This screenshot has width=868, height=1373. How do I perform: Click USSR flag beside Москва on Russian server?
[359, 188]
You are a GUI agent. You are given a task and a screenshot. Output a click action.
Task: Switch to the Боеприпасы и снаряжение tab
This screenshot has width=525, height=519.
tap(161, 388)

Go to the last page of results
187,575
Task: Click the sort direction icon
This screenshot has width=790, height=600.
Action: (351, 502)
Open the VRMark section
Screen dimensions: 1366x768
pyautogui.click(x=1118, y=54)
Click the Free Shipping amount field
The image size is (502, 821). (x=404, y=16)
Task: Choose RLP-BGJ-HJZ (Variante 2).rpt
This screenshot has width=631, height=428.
--- --- ---
__How to complete this task__
Nothing in the entries may change. Retype them all.

__Solution below__
This screenshot has width=868, height=1373. How do I perform: Click USSR flag beside Москва on Russian server?
[359, 188]
You are a GUI agent. You are given a task and a screenshot. Output a click action.
Task: Switch to the Боеприпасы и снаряжение tab
This screenshot has width=525, height=519.
tap(161, 388)

Go to the last page of results
187,575
Task: Click the sort direction icon
This screenshot has width=790, height=600.
Action: (351, 502)
Open the VRMark section
Screen dimensions: 1366x768
pyautogui.click(x=1118, y=54)
Click the Free Shipping amount field
The image size is (502, 821). (x=404, y=16)
Task: Choose RLP-BGJ-HJZ (Variante 2).rpt
This screenshot has width=631, height=428.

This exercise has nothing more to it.